Nuvole compatte e dense non lasciavano presagire nulla di buono sul fatto che da lì a poco avrebbe smesso di piovere. Pensavo alle parole di Click sul mio stato mentale, sulla puerilità dei miei sentimenti, sulla mia immaturità. Aveva ragione, aveva istituzionalmente ragione. Quella ragione che non ha nulla a che fare, però, con le emozioni, con i sentimenti. Aveva la ragione di quelle cose che si possono scrivere, mentre io e quella ragazza ci eravamo ritrovati tra le righe, in quegli spazi interlineari che, la stragrande parte delle persone salta, per passare alla riga successiva, impegnati, come sono, a leggere la storia che vorrebbero leggere di sé. Cosa mi spingeva a cercare quella creatura? Perché desideravo così tanto vederla? Non un impulso sessuale, come alludeva Click, anzi, era proprio l’asessualità dello stesso a preoccuparmi, a farmi intendere che mi trovavo di fronte a qualcosa di diverso, potente, che si stava radicando profondamente nel mio inconscio o, ancora peggio, il cui seme era sempre giaciuto lì, represso, latente al buio, e la luce di quella fanciulla aveva fatto germogliare. Il solo pensiero di quest’ultima ipotesi mi spaventò a morte, perché sapevo benissimo che, qualora fosse stato così, mi sarei trovato davanti a qualcosa che avrebbe prescisso ogni mia razionale volontà. Ragione per la quale non riuscivo a togliermi dalla mente quella stupenda creatura. Decisi. Di chiamare Paola, probabilmente per placare un angosciante senso di colpa:
“Pronto. Ciao Paola, come va?”
“Perché mi chiami a quest’ora?”
“Nulla… volevo solo sapere come va.”
“E come vuoi che vada? Come al solito va. Devo scarrozzare tuo figlio a feste e casa di amici. Casa da pulire, piatti da lavare, cucinare, mestieri da fare e, adesso, anche il giardino da pulire. Mentre tu stai lì beato, al mare.”
“Io non sto qui, beato, al mare… sto lavorando…”
“Sì, sì… vabbè. Avevi bisogno di qualcos’altro, per caso?”
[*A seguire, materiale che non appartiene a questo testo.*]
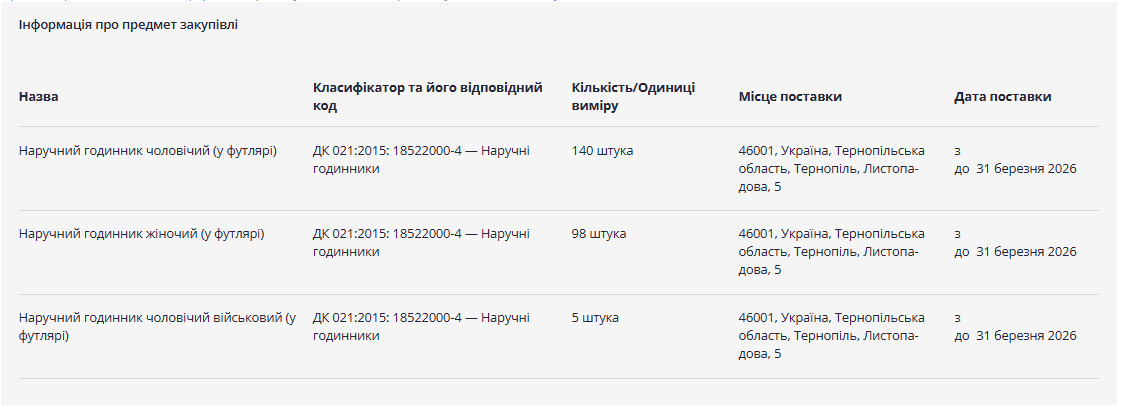The height and width of the screenshot is (405, 1126).
Task: Click the delivery address in the first item row
Action: (x=831, y=169)
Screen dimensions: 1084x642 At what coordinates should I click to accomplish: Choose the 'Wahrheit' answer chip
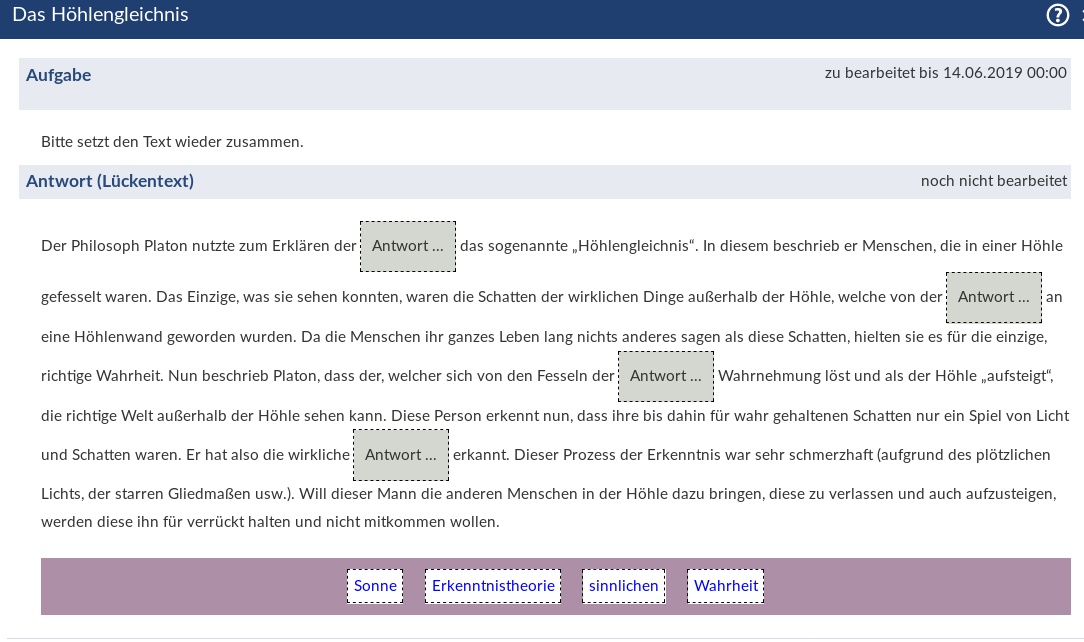point(725,586)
“No, figurati. Lascia stare.”
“Come lascia stare… hai ragione tu, adesso?”
“Ma quale ragione… ragione di cosa? Lascia stare, dai. Ciao”
“Ciao.”
Decisi di procedere a piedi. Sul parabrezza di una macchina parcheggiata da pirata della strada c'era un biglietto assicurato al tergicristallo in modo che si potesse leggere dall'interno dell'abitacolo, ma la carta era stata resa trasparente dalla pioggia facendo così che si potesse leggere, al contrario, anche da fuori. Era un livoroso messaggio che insultava pesantemente l'incauto proprietario, e lo avvisava che la sua macchina si trovava su una proprietà privata. Gli si chiedeva chi gli avesse rilasciato la patente precisando che, la prossima volta, avrebbero immediatamente avvisato i vigili per la rimozione forzata. Mi venne un’idea.
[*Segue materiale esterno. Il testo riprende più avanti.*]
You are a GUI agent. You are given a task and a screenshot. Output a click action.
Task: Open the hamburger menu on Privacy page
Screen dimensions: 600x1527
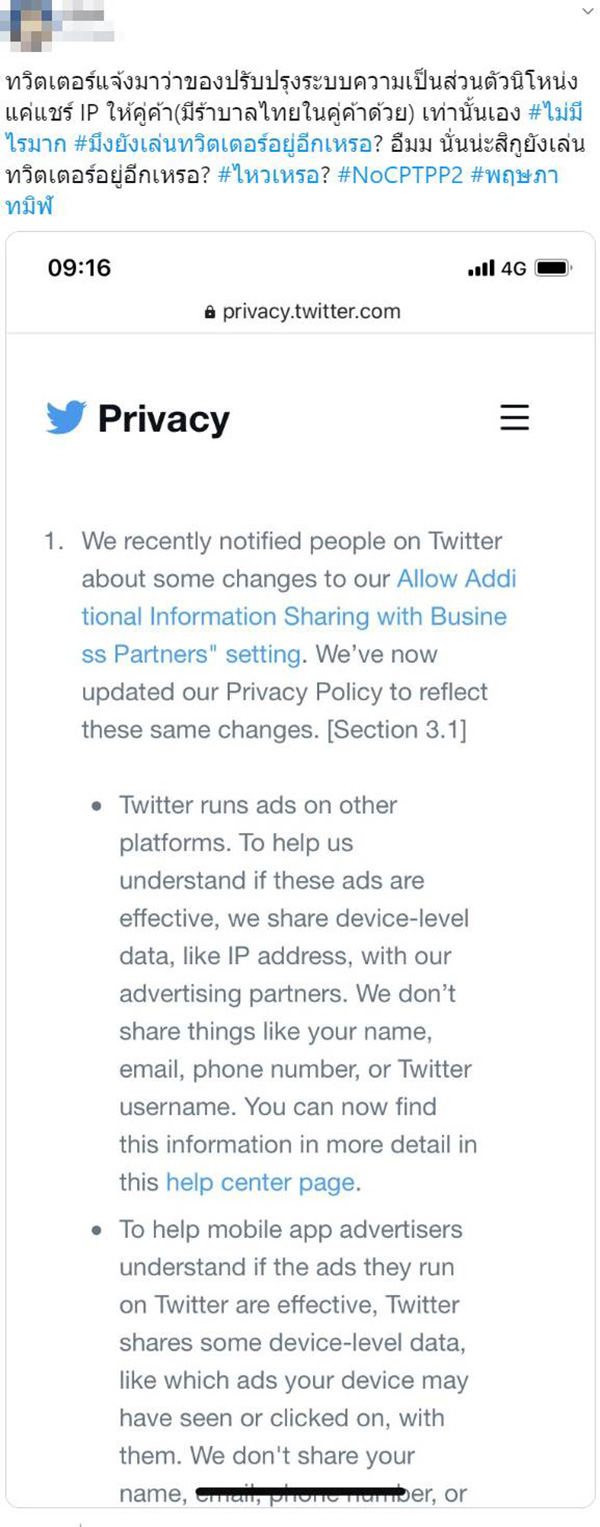pos(514,417)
Presi a ritroso il tragitto che mi portò al commissariato, tre passi e giù nella prima viuzza ortogonale a destra, poi ancora a sinistra un paio di volte e giù da un carruggio fino al piccolo ingresso secondario a Nord che porta al parco, lato serra monumentale.
Entrai, non senza qualche brivido e titubanza. Ma non sapevo se si trattava d'ansia per la paura di qualcosa a cui fermamente non credevo oppure, molto più verosimilmente, l'emozione di un auspicabile incontro. E se anche la incontrassi? Ecco sì! Mettiamo che adesso la incontro: che faccio? La fermo? O meglio: mettiamo che mi fermi lei, per assurdo, e mi chieda di... ma mettiamo pure che m'inviti a cena fuori o mi dia anche il suo numero di cellulare: cosa faresti? Instaureresti una relazione? T'innamoreresti di una che ha la metà dei tuoi anni? O semplicemente vorresti scopartela e poi mollarla con una scusa. Beh! Quello magari sì. Ma poi… se s'innamora lei e mi telefonasse in piena notte o mi mandasse i soliti messaggini assurdi a orari improbabili? No, no, no! Non metterei mai a repentaglio la mia storia con Paola per una sbarbata qualsiasi. Questo è certo. Ma allora perché? Come mi ha chiesto Click: Perché? E soprattutto: perché non ho saputo rispondergli? E perché non riesco a rispondere neppure a me stesso? Questa storia sta diventando sempre più assurda. Sempre più maledettamente assurda. Ma che cazzo stai facendo Luigi? Che cazzo stai facendo?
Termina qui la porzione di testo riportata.